The goal of this tutorial is to present challenges and efforts in exploiting sensor properties and savings at the various layers and develop comprehensive systems support for designing an end-to-end solution.The tutorial will address OS, middleware and data management challenges approaches that have a direct impact on the utility and efficiency of distributed sensor networks. Specifically, we will present a coordinated set of strategies consisting of: techniques for data management (clustering, automatic approximation, summarization) and techniques for resource management and control (automatic precision scaling, energy/power management, real-time and fault-tolerant data collection) that enables highly efficient movement and processing of information in distributed sensor networks.

Lecturer:Rajesh Gupta (Ph. D. Stanford) is a professor of Information and Computer Science at UC San Diego. His research interests are in system-level design for embedded and portable systems. He has authored or co-authored over 100 articles on various aspects of microelectronic design/CAD. Gupta is a recipient of the UCI Chancellor's Award for excellence in undergraduate research, a National Science Foundation Career Award, two Departmental Achievement Awards and a Components Research Team Award at Intel. Gupta serves as editor-in-chief of IEEE Design and Test and on the editorial boards of IEEE Transactions on CAD and IEEE Transactions on Mobile Computing. He is a Distinguished Lecturer for the ACM/SIGDA and the IEEE Circuits and Systems Society for 2000-2001.

Sharad Mehrotra (Ph.D. UT Austin) is currently an Associate Professor at the School of Information and Computer Science Department at the University of California, Irvine. He specializes in the areas of database management and distributed systems and is leading the QUASAR project that explores data management in highly dynamic sensor environments. Prof. Mehrotra is an author of over 100 research publications in top conferences and journals in various areas related to data management. He is the recipient of the NSF Career Award, Bill Gear Outstanding junior faculty research award at the University of Illinois at Urbana-Champaign in 1997, and the prestigious ACM SIGMOD best paper award in 2001.

Nalini Venkatasubramanian (Ph.D. UIUC) is an assistant professor at the School of Information and Computer Science at University of California, Irvine.
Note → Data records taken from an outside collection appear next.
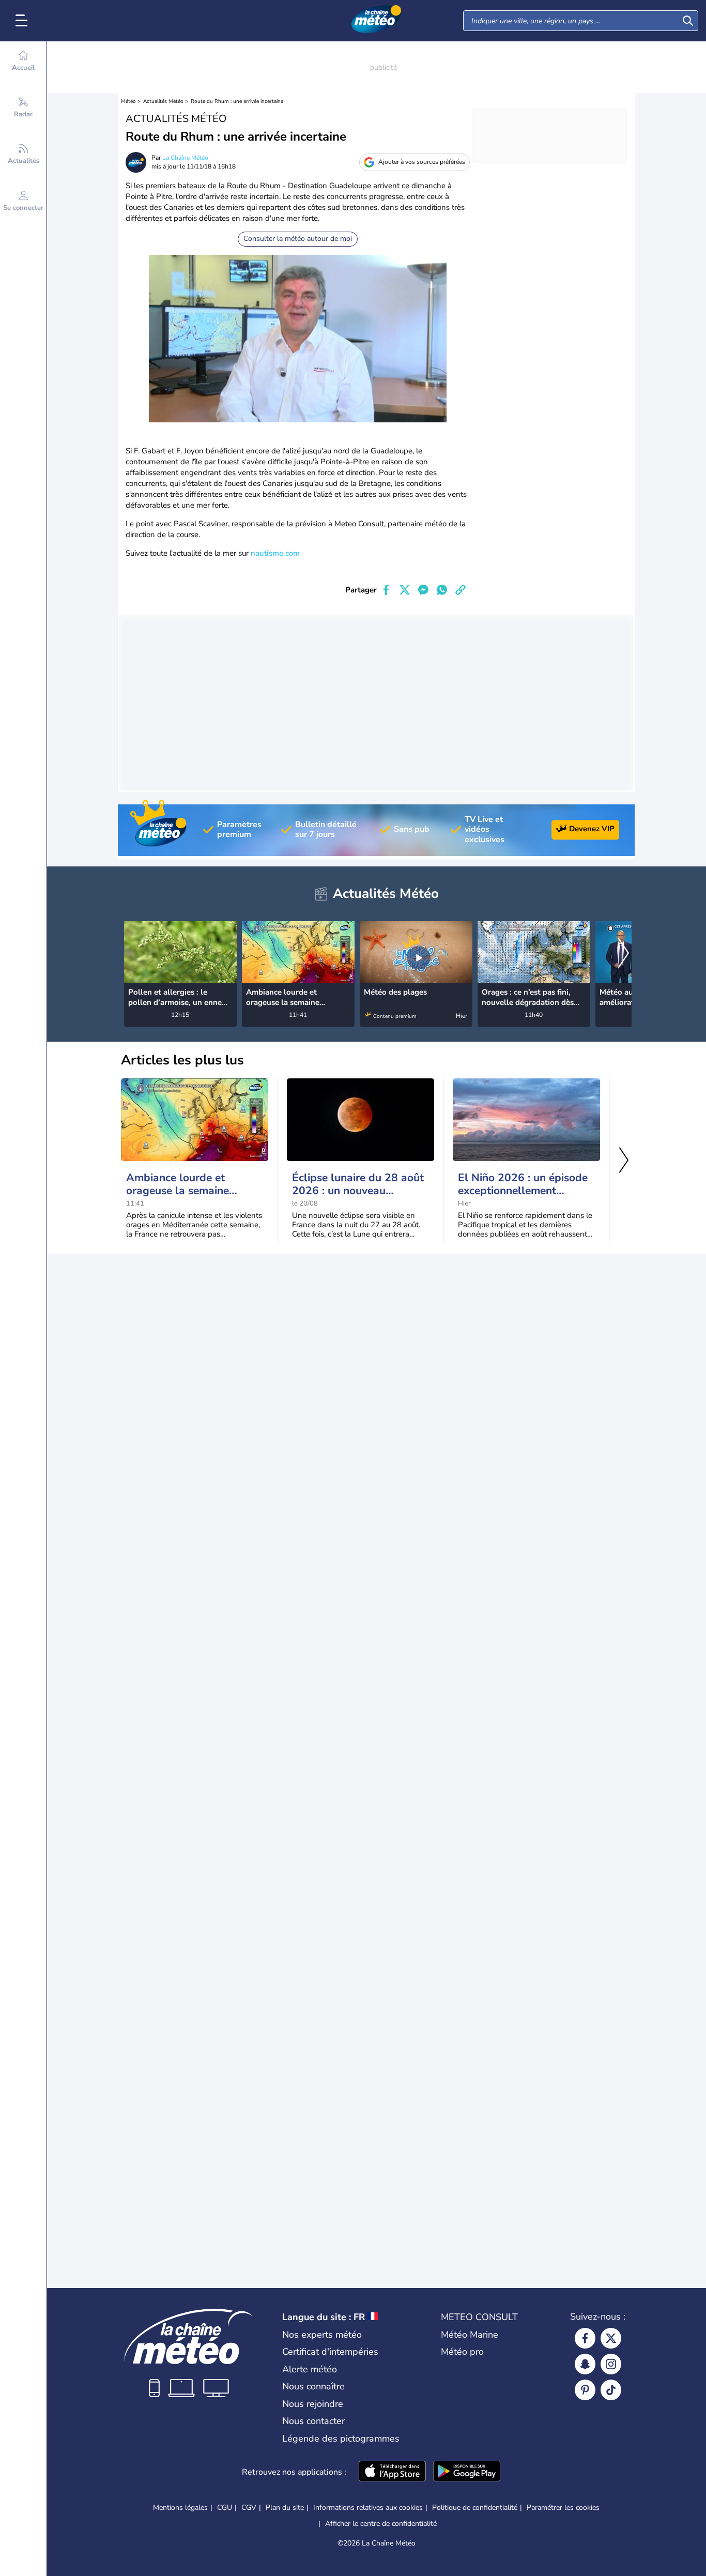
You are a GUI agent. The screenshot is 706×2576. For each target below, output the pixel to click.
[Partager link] (460, 590)
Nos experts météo (322, 2334)
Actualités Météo (163, 101)
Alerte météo (309, 2369)
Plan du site (285, 2507)
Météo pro (462, 2351)
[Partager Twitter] (405, 590)
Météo (128, 101)
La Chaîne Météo (185, 158)
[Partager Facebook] (386, 590)
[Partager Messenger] (423, 590)
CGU (224, 2507)
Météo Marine (469, 2334)
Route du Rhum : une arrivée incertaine (237, 101)
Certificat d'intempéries (330, 2351)
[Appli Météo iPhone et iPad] (392, 2472)
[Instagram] (611, 2364)
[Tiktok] (611, 2390)
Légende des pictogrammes (341, 2438)
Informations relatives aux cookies (368, 2507)
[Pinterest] (585, 2390)
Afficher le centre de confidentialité (381, 2524)
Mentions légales (180, 2507)
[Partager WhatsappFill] (442, 590)
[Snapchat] (585, 2364)
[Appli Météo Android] (466, 2472)
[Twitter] (611, 2338)
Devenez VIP (592, 829)
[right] (623, 954)
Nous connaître (313, 2386)
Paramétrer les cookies (563, 2508)
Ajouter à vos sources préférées (421, 162)
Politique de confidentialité (474, 2507)
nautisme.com (275, 553)
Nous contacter (313, 2421)
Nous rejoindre (312, 2404)
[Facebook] (585, 2338)
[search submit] (688, 20)
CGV (248, 2507)
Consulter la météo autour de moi (297, 238)
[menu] (23, 20)
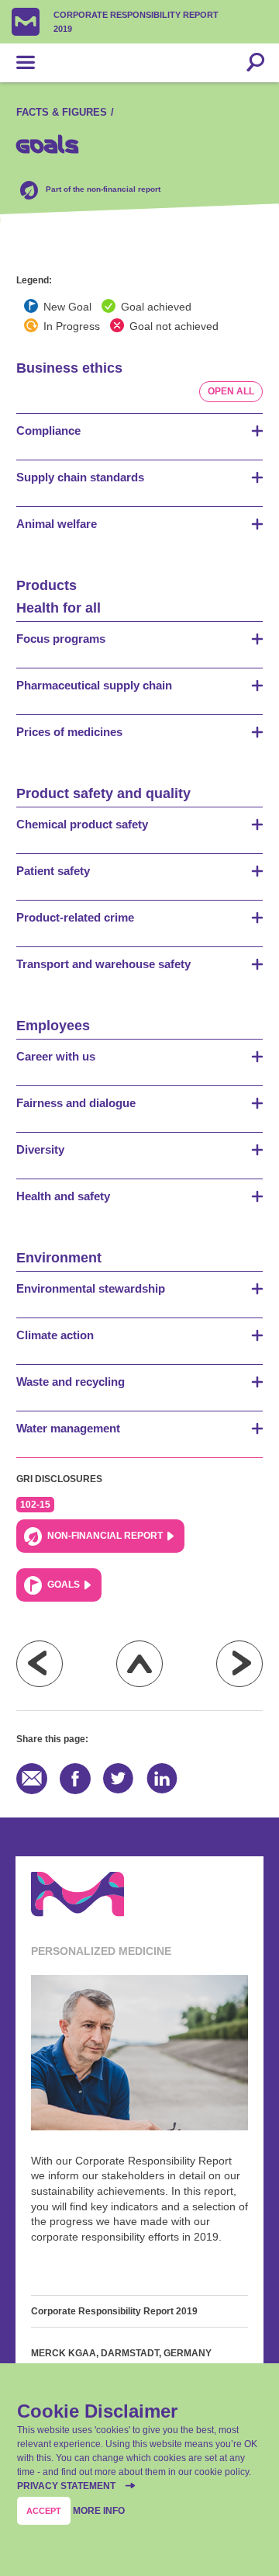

Her research interests include distributed systems, middleware, real-time multimedia and formal reasoning methodologies for developing safe and flexible middleware technology for highly dynamic environments. Nalini was a member of technical staff at Hewlett-Packard Laboratories in Palo Alto, California for several years where she worked on large scale distributed systems and interactive multimedia applications. She has also worked on various database management systems and on programming languages/compilers for high performance machines. Nalini has over 60 publications in various aspects of distributed systems middleware. She is a recipient of the NSF Career Award and a Teaching Excellence Award from the University of California, Irvine.